(Recorded data)
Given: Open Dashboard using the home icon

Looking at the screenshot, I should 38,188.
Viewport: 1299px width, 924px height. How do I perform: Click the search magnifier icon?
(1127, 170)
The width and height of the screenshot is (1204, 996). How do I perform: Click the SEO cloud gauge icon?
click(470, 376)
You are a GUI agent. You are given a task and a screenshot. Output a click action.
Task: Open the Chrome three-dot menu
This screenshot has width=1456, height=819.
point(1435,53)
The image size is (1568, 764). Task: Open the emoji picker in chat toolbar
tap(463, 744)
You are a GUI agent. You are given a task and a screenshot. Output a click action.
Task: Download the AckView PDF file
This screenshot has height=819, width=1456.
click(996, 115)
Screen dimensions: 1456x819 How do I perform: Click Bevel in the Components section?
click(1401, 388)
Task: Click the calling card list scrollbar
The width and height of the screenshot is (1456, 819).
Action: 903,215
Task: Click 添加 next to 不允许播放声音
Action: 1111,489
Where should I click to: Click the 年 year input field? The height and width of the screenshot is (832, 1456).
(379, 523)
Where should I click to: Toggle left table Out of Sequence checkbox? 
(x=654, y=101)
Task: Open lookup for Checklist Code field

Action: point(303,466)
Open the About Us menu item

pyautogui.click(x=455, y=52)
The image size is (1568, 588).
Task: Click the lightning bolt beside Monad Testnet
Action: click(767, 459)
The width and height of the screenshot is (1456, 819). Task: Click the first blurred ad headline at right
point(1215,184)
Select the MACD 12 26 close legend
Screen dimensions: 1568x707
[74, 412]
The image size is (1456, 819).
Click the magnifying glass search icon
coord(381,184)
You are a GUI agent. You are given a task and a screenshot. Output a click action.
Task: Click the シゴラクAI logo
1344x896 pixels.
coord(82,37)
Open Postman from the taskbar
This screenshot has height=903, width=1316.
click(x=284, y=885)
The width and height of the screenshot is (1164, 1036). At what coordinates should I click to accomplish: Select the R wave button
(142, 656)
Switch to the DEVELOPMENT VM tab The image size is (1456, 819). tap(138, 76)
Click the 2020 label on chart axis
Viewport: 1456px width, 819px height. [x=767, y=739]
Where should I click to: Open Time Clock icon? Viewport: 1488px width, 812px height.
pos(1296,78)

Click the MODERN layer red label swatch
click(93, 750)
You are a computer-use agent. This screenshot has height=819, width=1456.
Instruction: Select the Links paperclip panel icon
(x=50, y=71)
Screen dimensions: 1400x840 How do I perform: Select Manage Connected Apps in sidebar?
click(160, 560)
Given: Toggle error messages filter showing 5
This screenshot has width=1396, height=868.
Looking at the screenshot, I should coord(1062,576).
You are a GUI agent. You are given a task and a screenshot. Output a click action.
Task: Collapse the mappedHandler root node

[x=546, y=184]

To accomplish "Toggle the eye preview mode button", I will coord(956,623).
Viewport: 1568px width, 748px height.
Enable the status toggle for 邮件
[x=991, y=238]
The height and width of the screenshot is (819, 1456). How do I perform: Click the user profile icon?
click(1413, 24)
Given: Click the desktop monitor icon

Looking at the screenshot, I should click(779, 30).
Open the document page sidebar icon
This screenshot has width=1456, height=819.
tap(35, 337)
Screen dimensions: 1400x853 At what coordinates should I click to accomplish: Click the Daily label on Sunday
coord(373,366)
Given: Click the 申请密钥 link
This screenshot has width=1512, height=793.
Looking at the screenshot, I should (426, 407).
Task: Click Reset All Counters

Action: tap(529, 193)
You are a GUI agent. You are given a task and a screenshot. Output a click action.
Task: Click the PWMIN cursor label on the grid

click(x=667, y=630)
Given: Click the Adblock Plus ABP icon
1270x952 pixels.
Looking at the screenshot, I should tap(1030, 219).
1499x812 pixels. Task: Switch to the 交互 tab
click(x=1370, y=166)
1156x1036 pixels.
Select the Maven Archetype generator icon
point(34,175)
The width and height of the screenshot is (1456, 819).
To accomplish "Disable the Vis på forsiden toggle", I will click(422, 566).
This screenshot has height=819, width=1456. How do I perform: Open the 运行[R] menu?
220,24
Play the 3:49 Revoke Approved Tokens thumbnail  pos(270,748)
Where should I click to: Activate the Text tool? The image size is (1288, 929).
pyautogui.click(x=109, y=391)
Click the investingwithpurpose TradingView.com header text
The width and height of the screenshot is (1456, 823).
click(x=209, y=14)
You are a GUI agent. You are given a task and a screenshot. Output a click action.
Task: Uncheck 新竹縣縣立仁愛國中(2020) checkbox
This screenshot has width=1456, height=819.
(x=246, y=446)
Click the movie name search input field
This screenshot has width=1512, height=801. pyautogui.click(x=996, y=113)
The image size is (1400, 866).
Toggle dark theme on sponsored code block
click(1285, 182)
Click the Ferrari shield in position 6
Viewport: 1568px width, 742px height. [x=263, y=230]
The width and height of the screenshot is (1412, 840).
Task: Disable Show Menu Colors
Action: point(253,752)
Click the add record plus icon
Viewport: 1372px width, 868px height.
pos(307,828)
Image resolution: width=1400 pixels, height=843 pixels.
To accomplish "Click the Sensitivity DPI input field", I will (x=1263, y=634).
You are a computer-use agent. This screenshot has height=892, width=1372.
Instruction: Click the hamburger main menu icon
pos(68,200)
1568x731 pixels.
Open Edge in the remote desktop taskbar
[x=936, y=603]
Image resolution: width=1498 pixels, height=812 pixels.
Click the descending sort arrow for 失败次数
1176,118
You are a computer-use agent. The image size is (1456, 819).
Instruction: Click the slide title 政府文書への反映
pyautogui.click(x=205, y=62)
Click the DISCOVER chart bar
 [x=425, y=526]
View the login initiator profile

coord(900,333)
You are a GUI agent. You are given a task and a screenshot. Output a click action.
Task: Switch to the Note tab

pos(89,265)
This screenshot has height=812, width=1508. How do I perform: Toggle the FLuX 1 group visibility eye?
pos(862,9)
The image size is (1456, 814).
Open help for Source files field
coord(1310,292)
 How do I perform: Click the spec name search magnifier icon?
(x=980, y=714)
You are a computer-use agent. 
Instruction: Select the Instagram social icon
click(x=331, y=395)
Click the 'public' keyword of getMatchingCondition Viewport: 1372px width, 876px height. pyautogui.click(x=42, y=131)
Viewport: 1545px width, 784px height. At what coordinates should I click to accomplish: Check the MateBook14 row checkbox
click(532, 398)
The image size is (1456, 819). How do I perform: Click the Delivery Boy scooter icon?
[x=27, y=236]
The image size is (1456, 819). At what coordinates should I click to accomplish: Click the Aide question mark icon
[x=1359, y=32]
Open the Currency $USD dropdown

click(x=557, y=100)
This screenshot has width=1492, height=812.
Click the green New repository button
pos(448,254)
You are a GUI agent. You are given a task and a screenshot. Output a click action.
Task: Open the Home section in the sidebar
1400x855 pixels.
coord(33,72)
(End Recorded data)
# Directions:
Reprint exactly, and only, the lines running from the one containing "This screenshot has height=812, width=1508." through the last line of the listing above.

# Response:
This screenshot has height=812, width=1508. How do I perform: Toggle the FLuX 1 group visibility eye?
pos(862,9)
The image size is (1456, 814).
Open help for Source files field
coord(1310,292)
 How do I perform: Click the spec name search magnifier icon?
(x=980, y=714)
You are a computer-use agent. 
Instruction: Select the Instagram social icon
click(x=331, y=395)
Click the 'public' keyword of getMatchingCondition Viewport: 1372px width, 876px height. pyautogui.click(x=42, y=131)
Viewport: 1545px width, 784px height. At what coordinates should I click to accomplish: Check the MateBook14 row checkbox
click(532, 398)
The image size is (1456, 819). How do I perform: Click the Delivery Boy scooter icon?
[x=27, y=236]
The image size is (1456, 819). At what coordinates should I click to accomplish: Click the Aide question mark icon
[x=1359, y=32]
Open the Currency $USD dropdown

click(x=557, y=100)
This screenshot has width=1492, height=812.
Click the green New repository button
pos(448,254)
You are a GUI agent. You are given a task and a screenshot. Output a click action.
Task: Open the Home section in the sidebar
1400x855 pixels.
coord(33,72)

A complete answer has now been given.